Cambridge's Capsicum Framework Promises Efficient Security For UNIX/ChromeOS
An anonymous reader writes "Communications of the ACM is carrying two articles promoting the Capsicum security model developed by Robert Watson (FreeBSD — Cambridge) and Ben Laurie (Apache/OpenSSL, ChromeOS — Google) for thin-client operating systems such as ChromeOS. They demonstrate how Chrome web browser sandboxing using Capsicum is not only stronger, but also requires only 100 lines of code, vs 22,000 lines of code on Windows! FreeBSD 9.0 shipped with experimental Capsicum support, OpenBSD has patches, and Google has developed a Linux prototype." While the ACM's stories are both paywalled, the Capsicum project itself has quite a bit of information online in the form of various papers and a video, as well as links to (BSD-licensed) code and to various subprojects.
So, we have our first solid metric: it's 220 times as hard to make Windows secure as it is for BSD or Linux.
(Xtifr runs and hides before the angry crowd of humorless astroturfers with mod points arrives.) :)

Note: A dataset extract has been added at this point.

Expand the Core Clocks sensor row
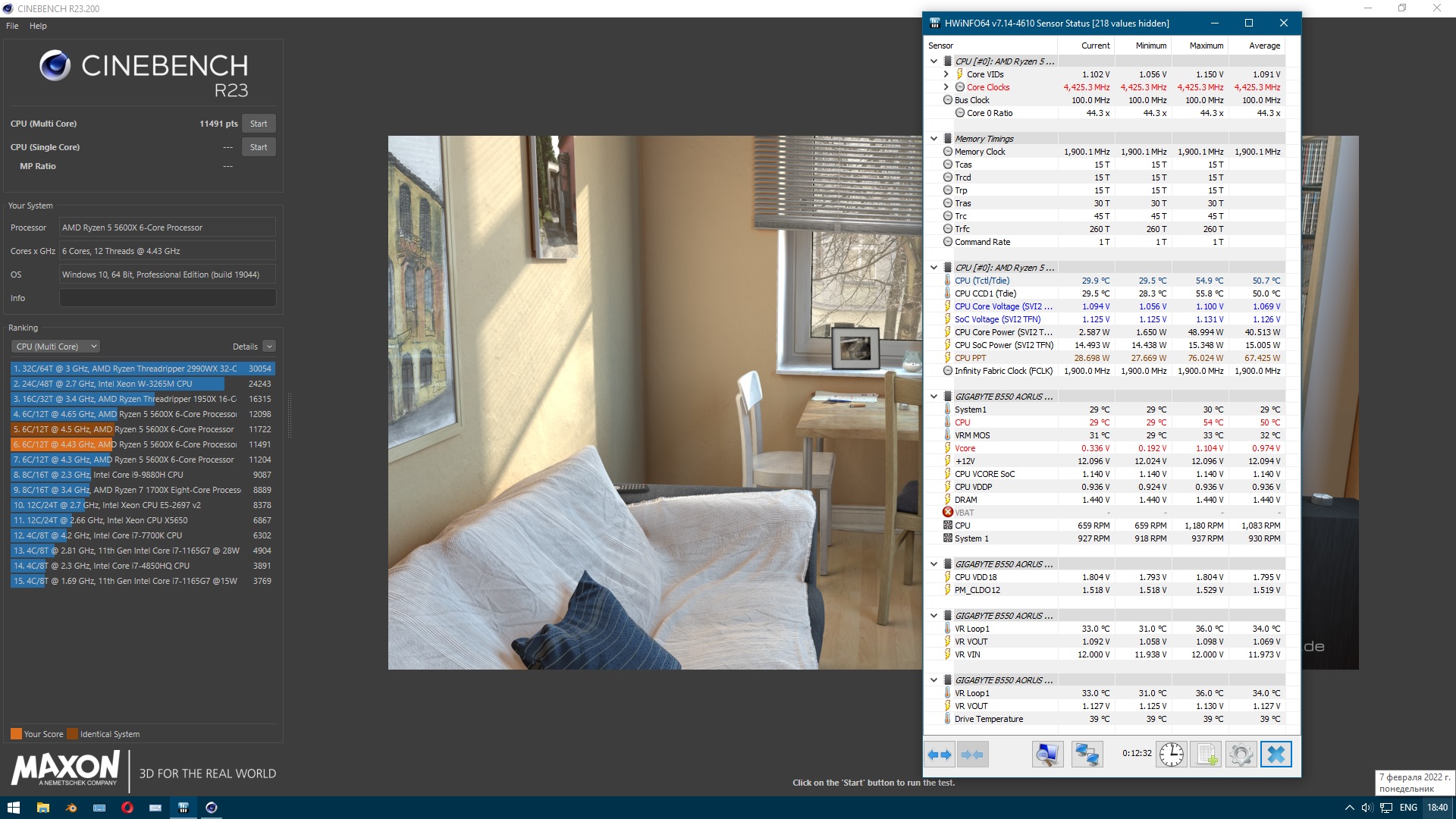This screenshot has width=1456, height=819. click(946, 87)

Did you know that you're incorrect? Capsicum is the genus of the plants, capsaicin is the chemical.
make imaginary.friends COUNT=100 VISIBLE=false
The paper goes to great length to point out that applications can only be as secure as the operating system lets them. In section 5 of the A Taste of Capsicum: Practical Capabilities for UNIX paper the authors talk about how Chrome has been secured in all the major operating systems. They succulently sum up the great lengths Google has gone to, to make Chrome secure. Then promptly shoot holes in each of the approach's. Windows gets the worst treatment (lack of capabilities), followed by Linux (complicated approach's.) The authors give the best marks to FreeBSD and then to the Mac OS X MAC implementation.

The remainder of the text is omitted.